In theaters Friday: Law Abiding Citizen, New York, I Love You [limited], The Stepfather, Where the Wild Things Are

New on DVD/Blu-Ray: Drag Me to Hell, Land of the Lost, The Proposal

Cynics and those who watch way too many movies—okay, so maybe they’re not mutually exclusive—will tell you that every story there is to tell has already been told. The only differences, they’ll say, are in the details. If that is true, then put me on the team with the auteur behind Brick and The Brothers Bloom, because nobody gets audiences from point A to point B like writer-director Rian Johnson. Nobody. His debut Brick spun classic noir into a surreal, modernist high school thriller with such expertise that it made Amy Heckerling’s attempt at updating Shakespeare into ’90s Hollywood glitz with Clueless look garishly ham-fisted.

Johnson avoided the sophomore slump earlier this year with his quirky, highbrow, cut-to-the-chase con flick The Brothers Bloom, out now on DVD and Blu-Ray. Brick star Joseph Gordon-Levitt does appear briefly in a cameo, but largely Johnson’s palette has expanded from that indie film in every way. Bloom globe trots from Mexico to New Jersey to Prague to Moscow, and the cast is top notch with Mark Ruffalo as silver-tongued ringleader Steven, Oscar-winner Adrien Brody as doubtful younger brother Bloom, and Oscar-winner Rachael Weisz as the eccentric heiress who becomes their final target. Rounding out the cast is Rinko Kikuchi who, so delicately damaged and tragic in her Oscar-nominated performance in Babel, pulls a U-turn back her comedic routes by creating a hilarious Peter Sellers-esque wordless performance as the brother’s “fifth Beatle,” a munitions expert named Bang Bang.

The plot begins with Bloom in full-on mid-30s crisis mode. His whole life has been spent living out the elaborate cons and fake identities his brother Stephen schemes for him like a dubious playwright, and he wants out. When Stephen tempts him with one last con that will not only leave them set for life but also offer Bloom a way out of the business, Bloom can’t refuse. Their target is Penelope Stamp, a reclusive heiress they hope to hoodwink for millions.

Played like an unpredictable pixie by Weisz, Penelope spends her lonely days collecting the hobbies of others. In one breathtaking sequence, we see her play piano, violin, banjo and accordion, break-dance, deejay, juggle, karate kick, ride a unicycle and a skateboard, and go Forest Gump on a ping-pong table.

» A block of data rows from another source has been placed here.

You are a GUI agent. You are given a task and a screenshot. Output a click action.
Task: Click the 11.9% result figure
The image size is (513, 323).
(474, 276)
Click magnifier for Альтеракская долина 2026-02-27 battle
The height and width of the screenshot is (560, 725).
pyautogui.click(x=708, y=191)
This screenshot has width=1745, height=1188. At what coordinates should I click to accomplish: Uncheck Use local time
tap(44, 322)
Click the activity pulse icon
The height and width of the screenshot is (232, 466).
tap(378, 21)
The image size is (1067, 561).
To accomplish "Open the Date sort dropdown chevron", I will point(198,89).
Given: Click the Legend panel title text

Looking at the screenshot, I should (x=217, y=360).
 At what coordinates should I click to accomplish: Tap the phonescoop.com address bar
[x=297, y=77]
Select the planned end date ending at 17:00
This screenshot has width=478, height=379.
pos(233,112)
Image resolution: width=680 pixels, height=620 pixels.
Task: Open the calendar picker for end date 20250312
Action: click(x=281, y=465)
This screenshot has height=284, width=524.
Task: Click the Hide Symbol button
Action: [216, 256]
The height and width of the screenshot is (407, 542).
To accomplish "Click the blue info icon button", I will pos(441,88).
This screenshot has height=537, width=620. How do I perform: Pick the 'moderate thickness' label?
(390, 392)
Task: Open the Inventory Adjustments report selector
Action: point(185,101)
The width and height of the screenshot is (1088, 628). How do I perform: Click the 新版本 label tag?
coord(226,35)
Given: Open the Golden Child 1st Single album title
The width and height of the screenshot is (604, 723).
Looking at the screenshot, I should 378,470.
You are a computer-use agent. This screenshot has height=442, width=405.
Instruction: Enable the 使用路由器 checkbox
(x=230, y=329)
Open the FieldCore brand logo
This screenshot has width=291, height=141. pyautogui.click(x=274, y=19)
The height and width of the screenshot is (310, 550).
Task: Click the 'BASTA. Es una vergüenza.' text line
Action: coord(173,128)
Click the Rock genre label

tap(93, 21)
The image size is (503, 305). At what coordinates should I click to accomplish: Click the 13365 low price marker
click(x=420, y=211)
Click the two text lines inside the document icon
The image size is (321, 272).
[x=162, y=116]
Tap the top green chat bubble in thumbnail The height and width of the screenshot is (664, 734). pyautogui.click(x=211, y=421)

It is brilliant filmmaking and an exhilarating introduction to her oddball character.

The problem is, Bloom falls in love with Penelope and the brothers’ world traveling con hits more snags, setbacks, and double-crosses than even crooks of their caliber could have expected. If there is a fault here, there may be one too many turns in this trickster’s plot. Because this one has be followed so closely to be appreciated at all. This isn’t Ocean’s Eleven. But by the end, Johnson made me care for his characters. I can’t remember the last time I felt so much for people so strange. The end is a joyous heartbreak, and that’s the best way I know how to describe it.

Throughout, Johnson’s wit is dry, his vernacular peculiar, and the camerawork, costumes and characters high on style. Fans of Wes Anderson’s The Royal Tenenbaums and The Life Aquatic will immediately connect with the sensibilities of The Brothers Bloom. Let’s just hope Hollywood doesn’t dull Johnson’s striking individualism so can create fresh, intelligent films like this for years to come.